Five ideas explain the whole API: the resource hierarchy, consumer-level credits, how a credit pool behaves, the lifecycle of each resource, and how state stays consistent across regions.

Resource hierarchy

A customer (you) can own many projects; each project is an isolated workspace with its own root key. Inside a project you create APIs (the services you meter), plans (optional credit templates), and consumers (your customers). Each consumer owns one or more keys.

Project

Your workspace. Addressed by a rootKey; owns everything below it.

API

A service you meter. Keys can be scoped to specific APIs by apiId.

Plan

A reusable bundle of credit limit + refill + overage + pricing.

Consumer

One of your customers. Owns the credit pool. This is where billing lives.

Key

An auth token your customer sends. Shares its consumer’s pool; no credits of its own.

Consumer-level credits

The single most important rule in ReqKey: credits live on the consumer, not the key. If a consumer has a 5,000-credit pool, then every key it owns — one or fifty — draws from that same 5,000. This prevents the classic billing leak where five keys silently multiply a plan into five separate quotas.

When you create a consumer, you choose one of three credit modes (in priority order):

1 · Direct

Pass a credits object. Highest priority.

{
  "name": "Acme Corp",
  "credits": {
    "limit": 5000,
    "shadowLimit": 500
  }
}

2 · From a plan

Pass a planId to inherit its credits.

{
  "name": "Acme Corp",
  "planId": "plan_enterprise"
}

3 · Unlimited

Omit both. Validation never enforces a limit.

{
  "name": "Internal Team"
}
Changing credits later
Resize a pool anytime with /consumer/update, or add credits without changing the limit via /key/recharge. Downgrading a plan? Send credits.used: 0 so remaining never goes negative.

Credit mechanics

A consumer’s credit object is made of a few moving parts:

limit

Total pool size. remaining = limit − used.

used

Credits consumed so far. Deducted on each successful validation.

shadowLimit

A soft threshold below the hard limit — fires low-credit warnings before the customer is cut off.

refill

Auto top-up on an interval: { interval: "month", amount: 5000 }. Intervals: hour, day, week, month.

overage

Controlled spillover past the limit: { enabled: true, limit: 500 }.

expiresAt

Optional millisecond timestamp after which the credits expire.

On /key/validate the requested credit amount (default 1) is deducted from the pool. Non-integer amounts round down; credits: 0 does a free check with no deduction.

States & lifecycle

Consumers and keys move through a small set of states. A consumer’s status is a master switch: set a consumer to disabled and every one of its keys stops validating instantly — without touching each key — which is exactly what you want on a failed payment. Flip it back to active and they all resume.

active

Normal operation. Validates and deducts credits.

disabled

Blocked from validation.

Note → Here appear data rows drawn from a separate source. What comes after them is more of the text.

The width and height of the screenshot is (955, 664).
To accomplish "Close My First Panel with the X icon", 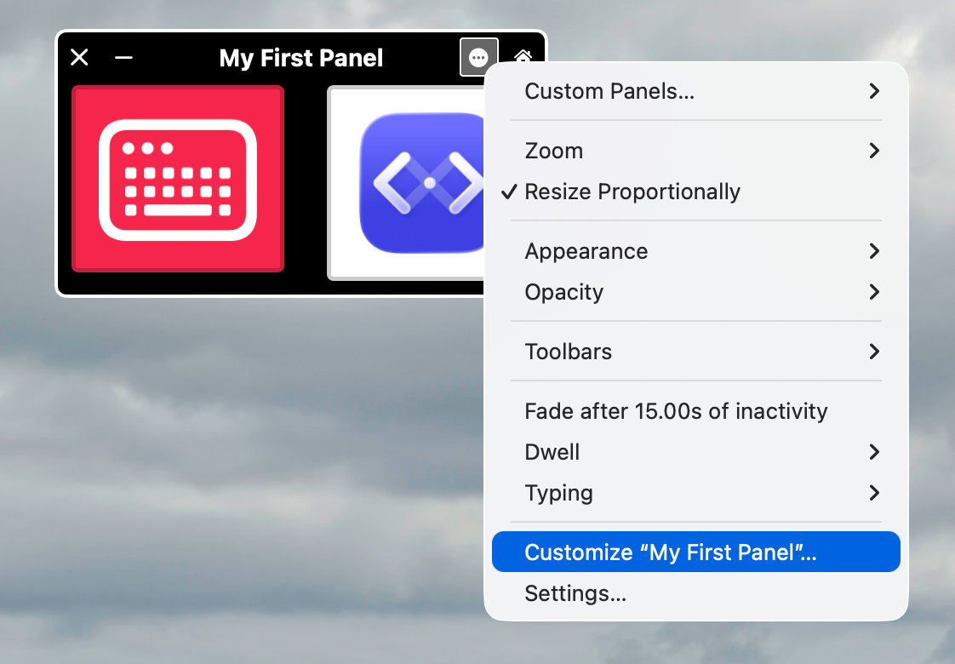I will 78,57.
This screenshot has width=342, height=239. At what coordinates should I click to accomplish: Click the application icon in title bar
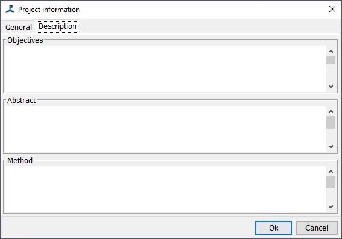[x=10, y=9]
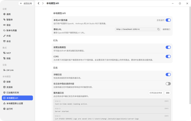Open 语音 voice settings

(17, 25)
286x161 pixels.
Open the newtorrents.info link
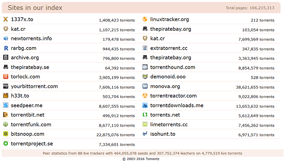(x=31, y=38)
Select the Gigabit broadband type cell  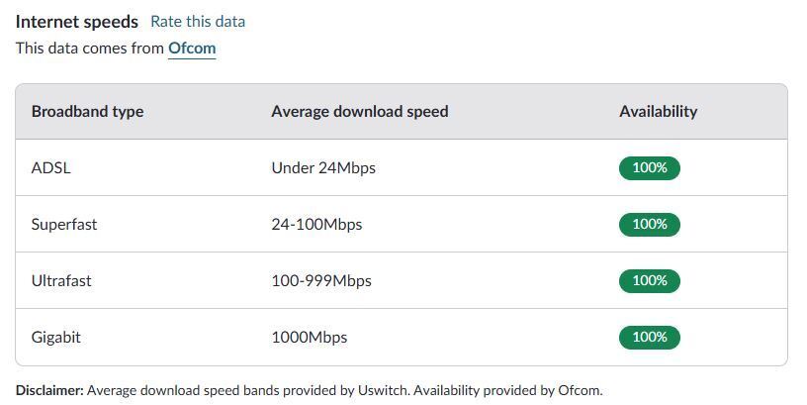pos(56,337)
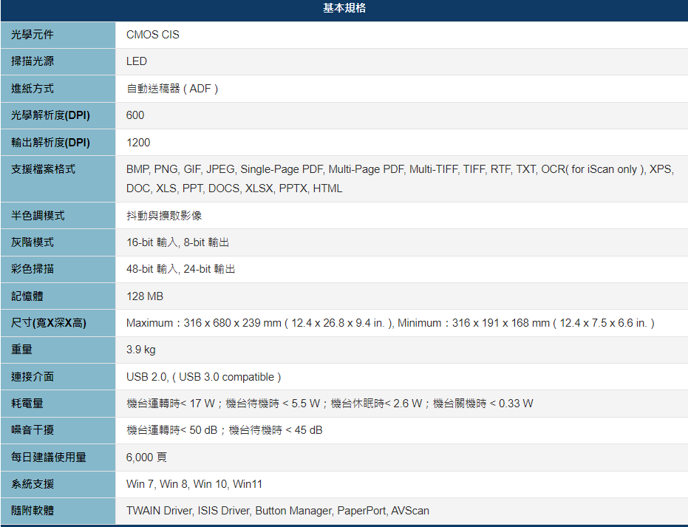Select the 3.9 kg weight value
Image resolution: width=688 pixels, height=527 pixels.
[x=136, y=350]
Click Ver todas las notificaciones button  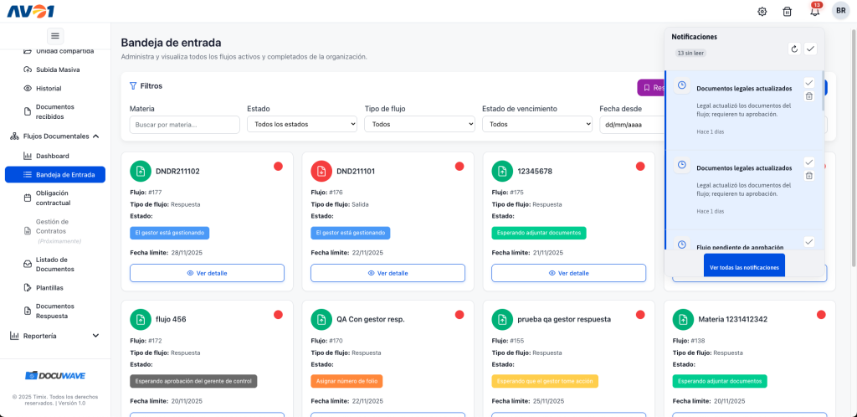point(744,268)
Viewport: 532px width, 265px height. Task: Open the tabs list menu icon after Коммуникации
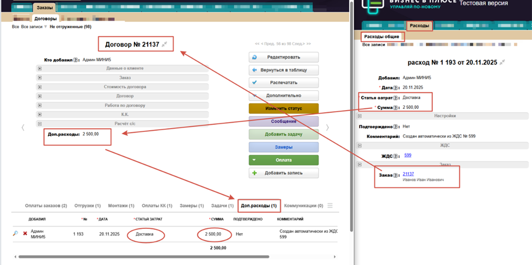point(330,206)

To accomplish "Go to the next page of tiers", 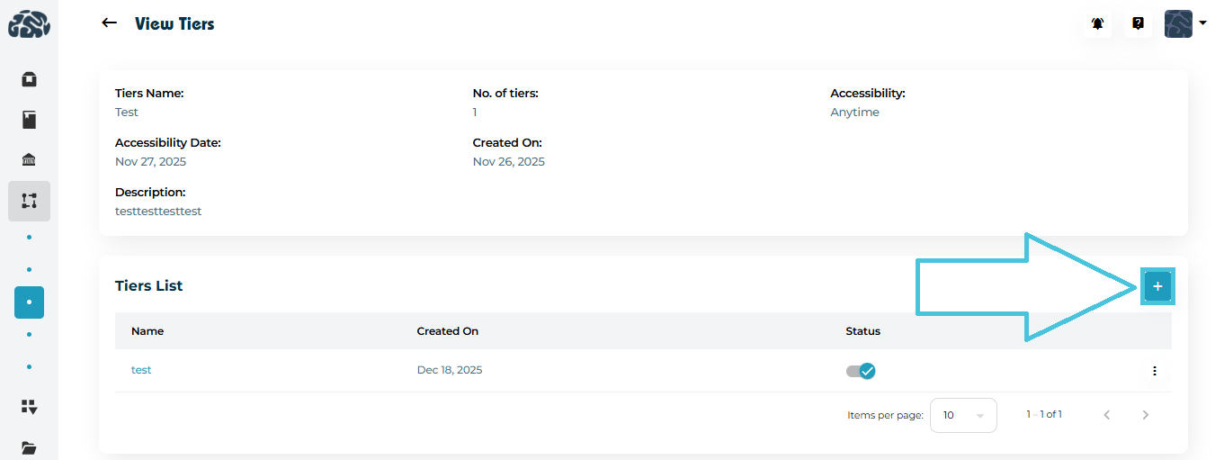I will point(1145,415).
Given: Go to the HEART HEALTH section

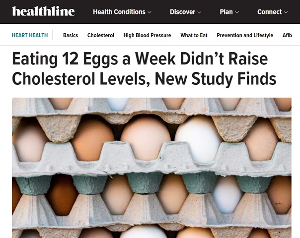Looking at the screenshot, I should click(x=30, y=36).
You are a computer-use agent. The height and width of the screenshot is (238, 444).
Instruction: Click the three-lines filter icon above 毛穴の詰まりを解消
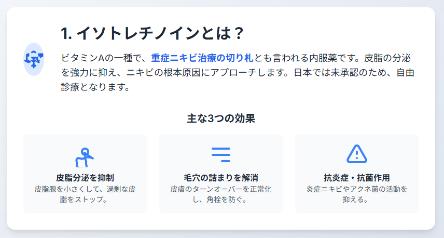pos(221,155)
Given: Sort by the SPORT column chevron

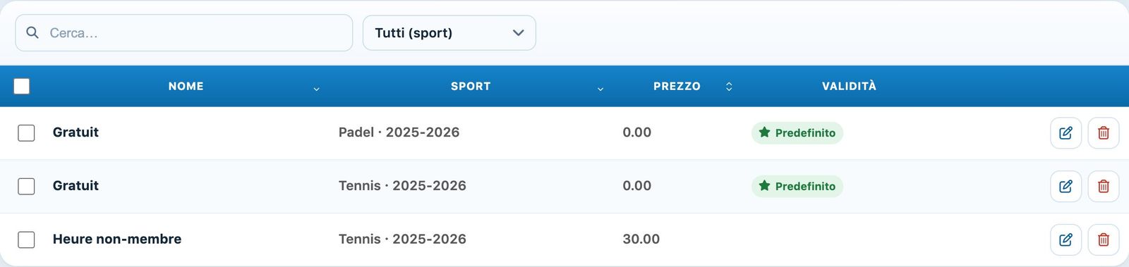Looking at the screenshot, I should (600, 89).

On a consumer, this blocks all its keys.

pending

Created but not yet enabled (keys only).

deleted

Soft-deleted and recoverable — 7 days for consumers & keys, 30 days for APIs.

Soft delete by default
Delete endpoints soft-delete unless you pass permanent: true. Restore a consumer (and its keys) by updating its status back to active within the recovery window. Hard delete is irreversible and also clears credit state.

Regions & consistency

Validation runs in whichever region is closest to your servers, so answers come back in single-digit milliseconds. Behind it, ReqKey’s credit engine keeps every region’s balances in step through a global sync layer, and a reconciler heals any missed update within about a second. Recharges and limit changes propagate to all regions immediately — you never have to think about which region a key was created in.